Reaching a ‘Consensus’
If we remember that all three of these (PoW, PoS, and DPoS) are focused on consensus, then things are easier to understand. ‘Consensus’ is just a fancy word meaning that the network is finding a way for everyone to agree. But what do they need to agree on you ask? Well, that’s a great question!
And there’s actually a pretty simple answer: what happened. The network needs to agree on what transactions took place. We need to know who sent whom ___ amount of a cryptocurrency and who received ___ from whom. Remember that blockchain relies on a big ledger, which is essentially just a long record of all the transactions taking place.
In order to keep the record accurate, the network needs to agree on what happened. After agreeing on the correct information, then the network can continue to build this big, open ledger that everyone can see. So we know that we’re looking for a way to account for everything accurately and we know the main differences between PoW and PoS. Great. But what makes DPoS different from regular ‘ole PoS? Isn’t PoS a new concept as well?
PoS vs DPoS: Simplified
Yes, PoS is a new concept as well.

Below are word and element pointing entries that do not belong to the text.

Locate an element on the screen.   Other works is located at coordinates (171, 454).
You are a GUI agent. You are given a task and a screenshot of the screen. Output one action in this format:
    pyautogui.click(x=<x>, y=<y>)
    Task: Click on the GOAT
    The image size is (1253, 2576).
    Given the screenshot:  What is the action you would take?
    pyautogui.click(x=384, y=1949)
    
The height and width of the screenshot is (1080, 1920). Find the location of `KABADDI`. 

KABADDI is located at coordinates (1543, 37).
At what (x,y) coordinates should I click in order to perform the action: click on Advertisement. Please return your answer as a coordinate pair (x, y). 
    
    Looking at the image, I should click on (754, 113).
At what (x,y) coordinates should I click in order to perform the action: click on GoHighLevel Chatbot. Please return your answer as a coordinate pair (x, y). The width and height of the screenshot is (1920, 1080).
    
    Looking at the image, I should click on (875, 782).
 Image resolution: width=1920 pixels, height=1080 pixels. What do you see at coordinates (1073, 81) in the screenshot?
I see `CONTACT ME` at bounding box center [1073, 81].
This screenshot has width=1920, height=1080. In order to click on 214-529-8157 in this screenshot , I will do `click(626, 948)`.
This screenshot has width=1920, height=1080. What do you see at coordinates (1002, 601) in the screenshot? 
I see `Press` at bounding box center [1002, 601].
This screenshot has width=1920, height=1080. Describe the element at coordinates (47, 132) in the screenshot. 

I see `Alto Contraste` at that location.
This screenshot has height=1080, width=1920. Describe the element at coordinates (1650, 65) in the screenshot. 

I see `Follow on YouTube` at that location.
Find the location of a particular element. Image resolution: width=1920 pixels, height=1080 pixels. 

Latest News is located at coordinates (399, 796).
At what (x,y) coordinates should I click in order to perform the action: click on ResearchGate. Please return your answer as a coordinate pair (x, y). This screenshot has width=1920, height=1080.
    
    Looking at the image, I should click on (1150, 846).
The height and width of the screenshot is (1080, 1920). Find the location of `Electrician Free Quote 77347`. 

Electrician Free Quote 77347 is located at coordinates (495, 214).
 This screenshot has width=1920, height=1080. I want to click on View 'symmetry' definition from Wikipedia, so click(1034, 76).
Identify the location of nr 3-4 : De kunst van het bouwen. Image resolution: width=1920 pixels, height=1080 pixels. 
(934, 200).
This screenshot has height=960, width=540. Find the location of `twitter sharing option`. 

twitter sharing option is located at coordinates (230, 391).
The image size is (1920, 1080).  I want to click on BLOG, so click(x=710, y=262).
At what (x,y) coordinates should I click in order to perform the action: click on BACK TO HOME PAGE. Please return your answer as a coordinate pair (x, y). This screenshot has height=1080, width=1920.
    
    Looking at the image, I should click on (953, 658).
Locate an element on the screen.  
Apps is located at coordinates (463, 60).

In fact, the Ethereum network is planning on making the switch over to either a PoS or hybrid consensus model in the future, though it started out with PoW. However, as new ideas started coming to the table, others thought of more ways to improve on them.
DPoS is like regular PoS in that it doesn’t require miners and instead forces the people making decisions to “have some skin in the game,” so to say. That means that if a bad actor was to start making poor choices when in power, they would be jeopardizing all the coins they’ve already staked in the system. Crashing a network (and subsequent coin price) isn’t going to be very handy for you if you’re holding a bunch of those coins!
Instead of having ‘miners,” DPoS and PoS have ‘validators.’ The validators are the ones who go about adding new blocks to the blockchain and maintaining the network. Well, DPoS goes a little further and looks to democratize the process a bit more. Basically, that means that people in the network get to vote on who they want the ones maintaining the network to be.
Members of the network in a DPoS model get to vote on delegates/witnesses. Those members get elected to a witness panel where many factors are controlled by the group. Things like transaction sizes and fees typically fall under the control of the panel. From that panel, specific witnesses are chosen (rather than ‘miners’) to confirm blocks.
As the name implies, DPoS is a variant of PoS where delegates are voted into ‘office.’ Once there, it’s in the delegates’ best interest to conform to the rules of the network and be as fair an efficient as possible. Without good behavior, the delegates can easily be voted out by the network and lose their position.
Additionally, all stakeholders have influence related to the amount of stake they have in the system. The more someone has staked in the system, the more their vote counts. While that may seem unfair to some at first, the concept makes sense. Since all one needs to participate is some amount of the currency, the barrier to entry is quite low.
On top of that, there is no incentive for bad behavior by those in power. More so, there is a strong disincentive for bad behavior. If the project suffers, then those in control have a ‘lot at stake.’ Get the idea?